Steamfolk is predicated on the notion that Folk is essentially a bourgeois / middle-class fantasy based on various selected high-lights of working-class culture that have been dismanted and reconstructed / reinvented elsewhere for ease of consumption, though seldom by the lumpen proletariat themselves for whom the whole Trad/Folk thing tends to be pretty much anathema. I love it myself, but then again I love libraries, galleries, museums, antique shops and hoary academic contexts as much as I love hedges, ditches, and the filthy old public houses which are now vanishing fast before a wave of creeping cultural blandness. Real Working Class Folk culture these days (i.e. Blackpool) is of little interest to the middle-classes except in terms of patronising irony. Plus ca change!

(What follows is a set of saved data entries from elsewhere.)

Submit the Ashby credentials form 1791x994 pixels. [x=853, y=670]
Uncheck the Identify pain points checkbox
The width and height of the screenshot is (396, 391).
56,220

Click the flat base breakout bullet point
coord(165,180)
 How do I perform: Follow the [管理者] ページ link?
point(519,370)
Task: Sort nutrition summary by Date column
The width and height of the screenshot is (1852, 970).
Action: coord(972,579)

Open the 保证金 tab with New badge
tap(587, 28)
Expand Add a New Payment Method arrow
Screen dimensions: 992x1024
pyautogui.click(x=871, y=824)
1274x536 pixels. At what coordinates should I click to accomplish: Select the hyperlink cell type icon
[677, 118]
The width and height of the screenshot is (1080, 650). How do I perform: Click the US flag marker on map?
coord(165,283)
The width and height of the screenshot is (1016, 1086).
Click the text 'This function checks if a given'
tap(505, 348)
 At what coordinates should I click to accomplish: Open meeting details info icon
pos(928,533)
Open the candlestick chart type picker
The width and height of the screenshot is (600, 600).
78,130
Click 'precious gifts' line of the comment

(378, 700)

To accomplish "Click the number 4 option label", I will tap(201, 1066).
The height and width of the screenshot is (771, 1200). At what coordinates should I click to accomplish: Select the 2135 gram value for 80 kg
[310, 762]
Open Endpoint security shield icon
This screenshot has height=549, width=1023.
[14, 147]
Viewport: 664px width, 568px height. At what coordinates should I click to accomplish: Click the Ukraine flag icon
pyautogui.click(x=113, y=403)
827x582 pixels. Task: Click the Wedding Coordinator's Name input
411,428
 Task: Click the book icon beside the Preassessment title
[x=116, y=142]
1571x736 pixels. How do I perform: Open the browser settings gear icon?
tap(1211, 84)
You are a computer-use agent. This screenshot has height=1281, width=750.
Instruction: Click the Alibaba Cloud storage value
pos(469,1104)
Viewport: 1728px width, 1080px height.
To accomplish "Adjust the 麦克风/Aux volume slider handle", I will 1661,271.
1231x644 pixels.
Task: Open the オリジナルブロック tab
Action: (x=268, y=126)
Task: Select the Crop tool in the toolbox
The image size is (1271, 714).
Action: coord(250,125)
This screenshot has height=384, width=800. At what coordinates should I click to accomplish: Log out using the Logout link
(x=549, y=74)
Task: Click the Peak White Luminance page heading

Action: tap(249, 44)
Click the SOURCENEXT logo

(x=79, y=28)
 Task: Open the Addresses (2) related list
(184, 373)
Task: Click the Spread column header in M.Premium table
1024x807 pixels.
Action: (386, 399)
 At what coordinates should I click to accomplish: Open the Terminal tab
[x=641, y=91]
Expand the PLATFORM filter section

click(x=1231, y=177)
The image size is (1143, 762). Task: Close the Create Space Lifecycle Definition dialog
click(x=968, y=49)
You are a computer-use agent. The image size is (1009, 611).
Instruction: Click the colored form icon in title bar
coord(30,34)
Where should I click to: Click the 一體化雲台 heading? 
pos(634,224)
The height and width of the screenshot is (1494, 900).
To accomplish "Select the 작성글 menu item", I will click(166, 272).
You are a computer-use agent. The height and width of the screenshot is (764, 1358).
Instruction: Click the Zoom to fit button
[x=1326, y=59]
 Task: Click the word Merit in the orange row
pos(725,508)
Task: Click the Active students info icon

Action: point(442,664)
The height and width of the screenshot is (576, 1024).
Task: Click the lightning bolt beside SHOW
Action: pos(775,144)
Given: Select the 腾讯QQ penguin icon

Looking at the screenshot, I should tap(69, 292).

Here's a thing, in the freezing sleeting rain of Blackpool yesterday we passed a side of rudely liveried hens arm in arm in sisterly unity as they kicked through the puddles singing Didn't we have a lovely time the day we went to Blackpool in perfect approximation of the Macrame Beat classic which was a hit for Fiddler's Dram in 1979 (same year as THIS, BTW, just to give it further contextual consideration). Didn't catch much more of it, but it struck me as oddly relevant to the various conundrums going down here (& elsewhere) as cultures clash and such elements are adopted / discarded / debased along the way.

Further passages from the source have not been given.